++++ Data to process ++++

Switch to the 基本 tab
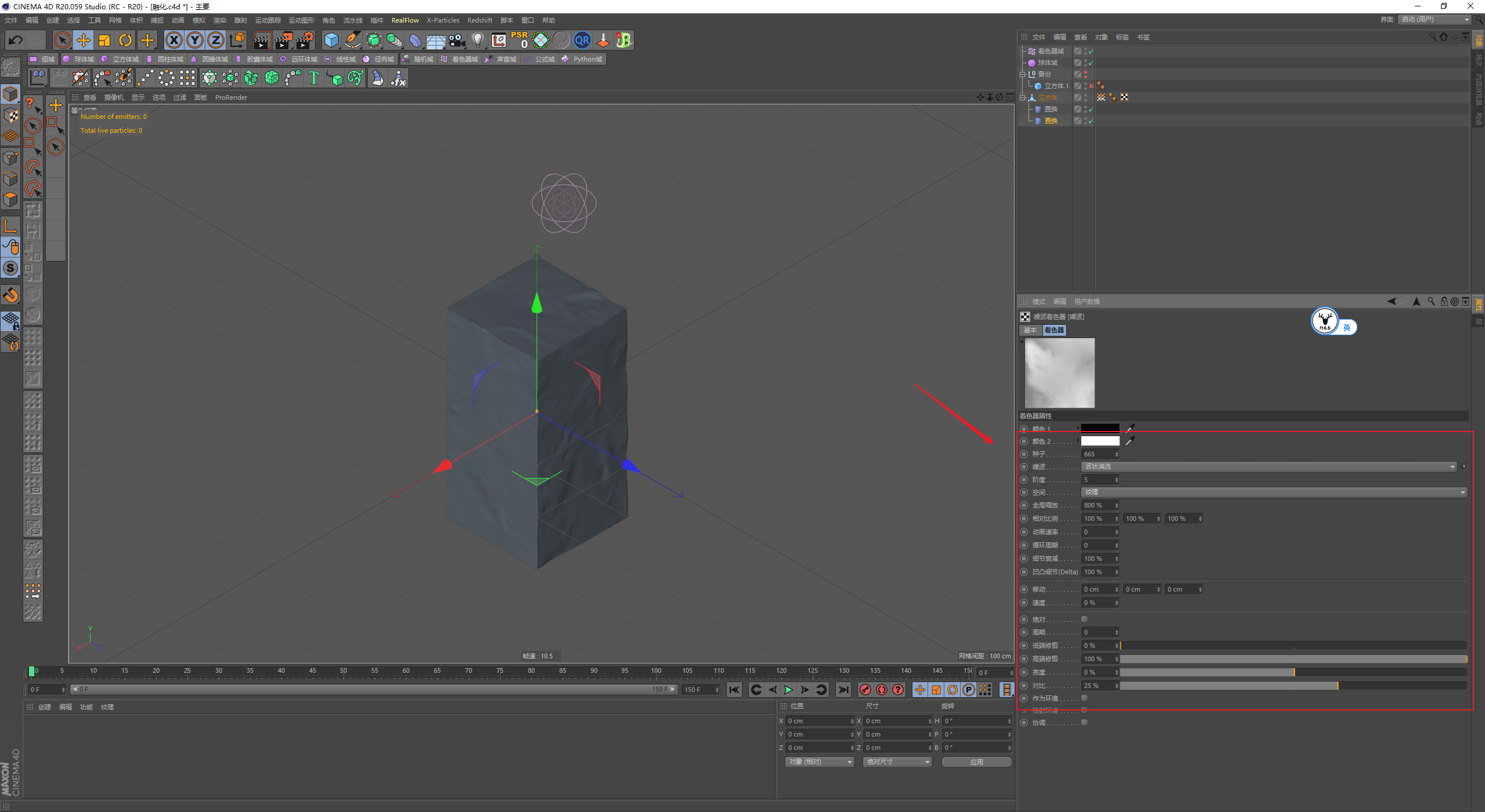1485x812 pixels. (1030, 330)
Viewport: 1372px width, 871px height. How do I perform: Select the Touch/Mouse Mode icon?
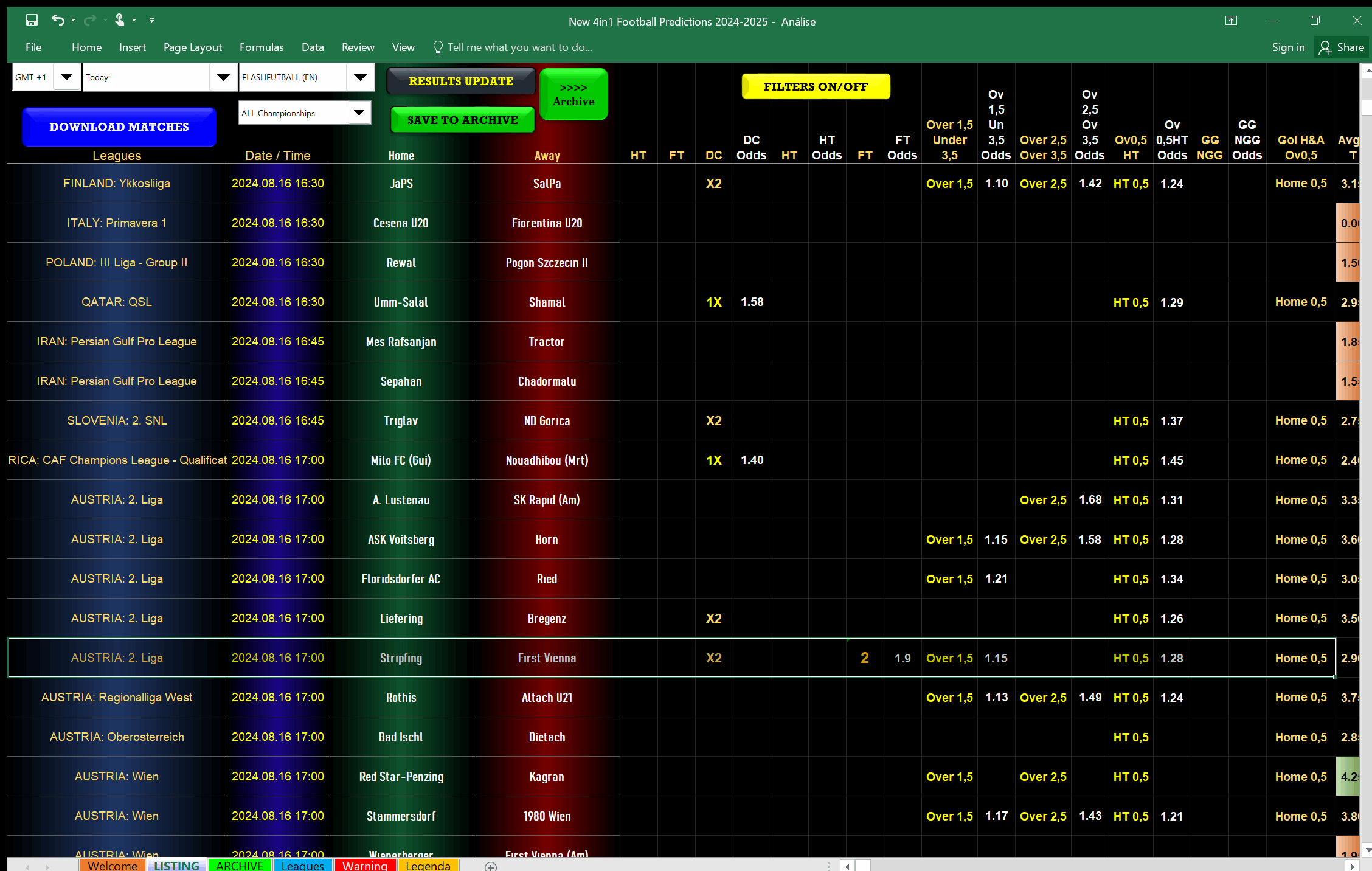pos(120,20)
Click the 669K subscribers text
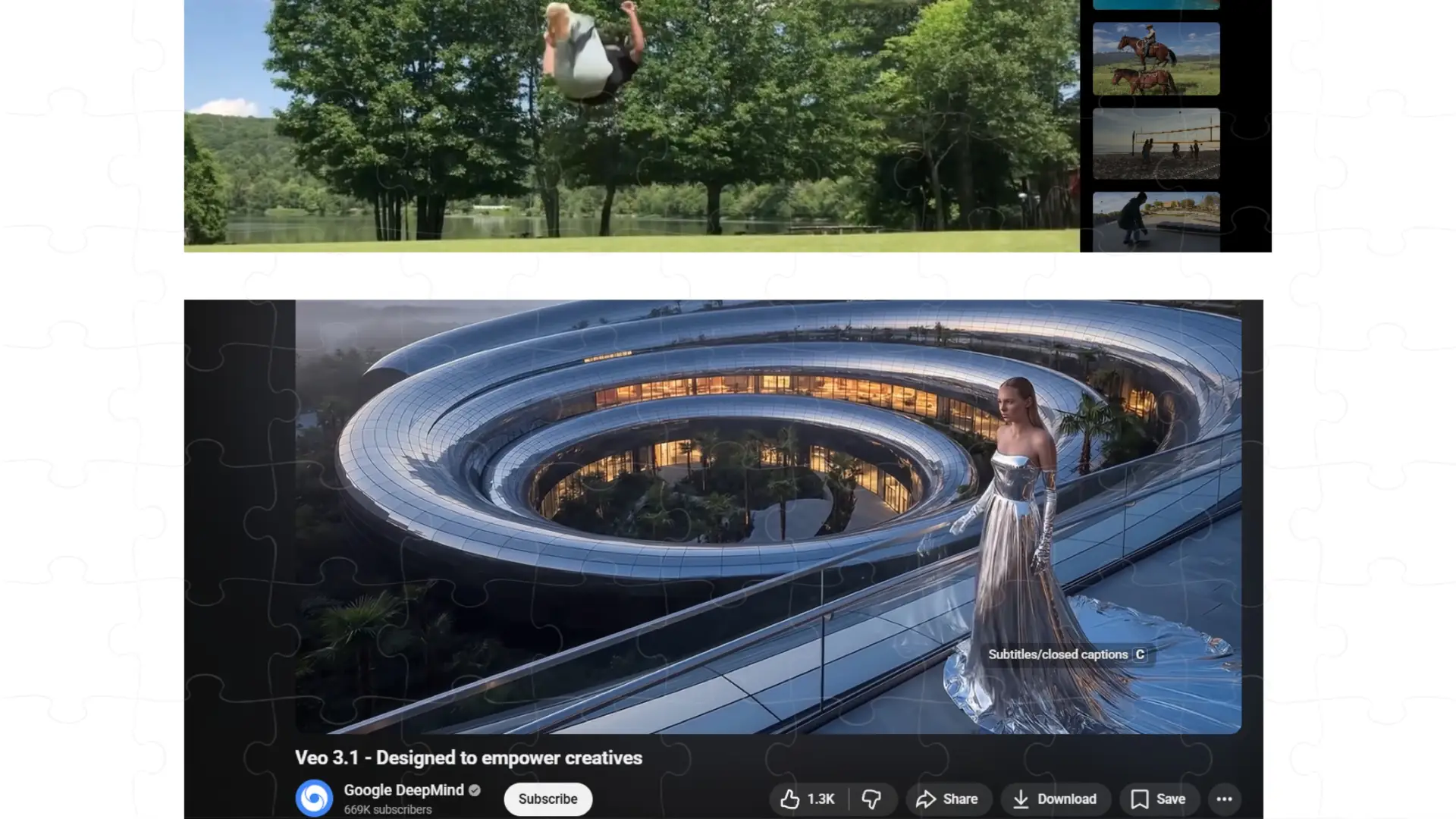 388,809
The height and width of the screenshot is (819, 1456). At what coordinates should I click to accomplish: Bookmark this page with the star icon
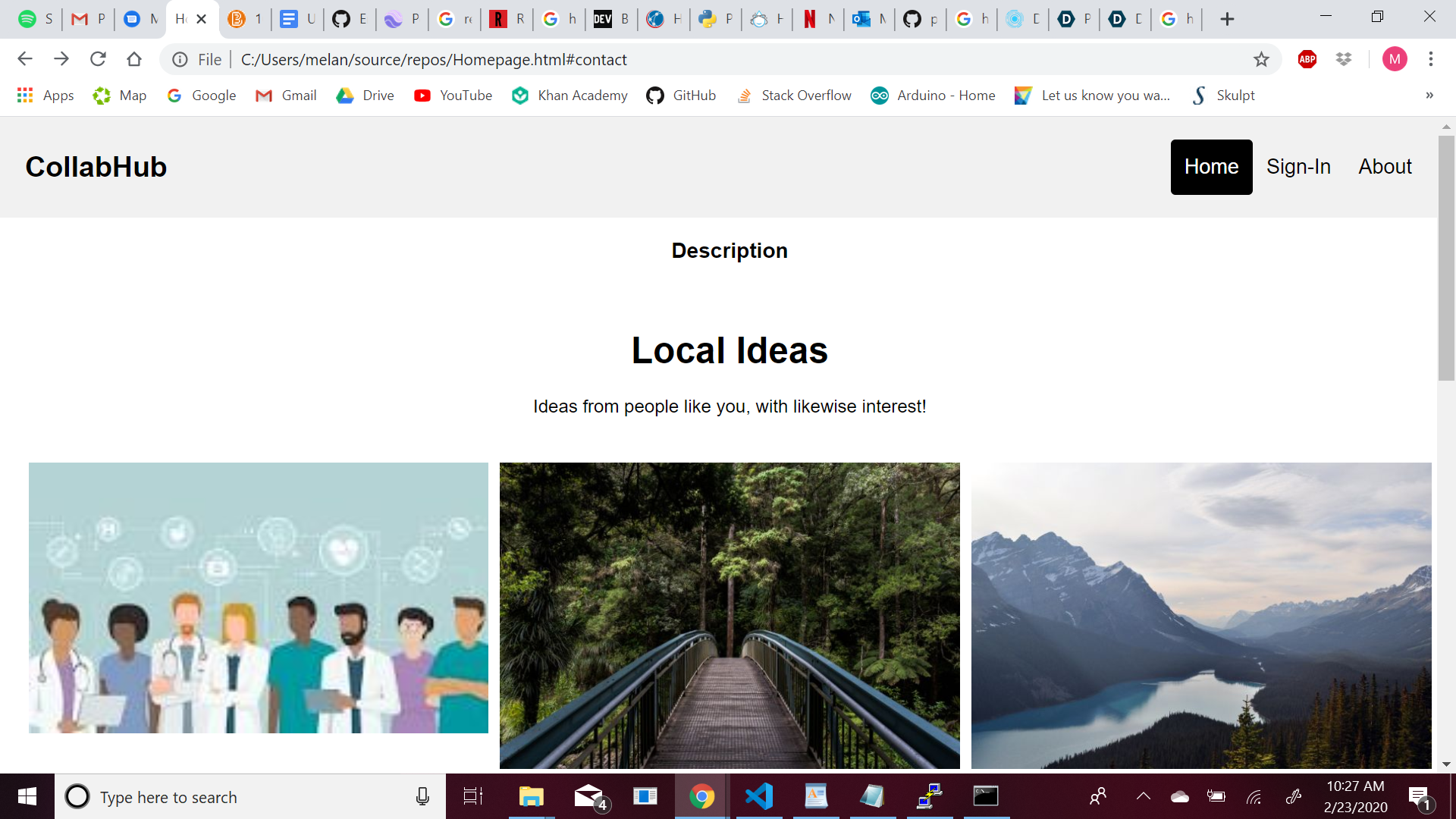tap(1260, 59)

++++

> [Exercise brief]
Give back the whole listing exactly, without pictures.

> [Task solution]
Switch to the 基本 tab
1485x812 pixels. (1030, 330)
Viewport: 1372px width, 871px height. How do I perform: Select the Touch/Mouse Mode icon?
pos(120,20)
Click the 669K subscribers text
 388,809
The height and width of the screenshot is (819, 1456). At what coordinates should I click to accomplish: Bookmark this page with the star icon
tap(1260, 59)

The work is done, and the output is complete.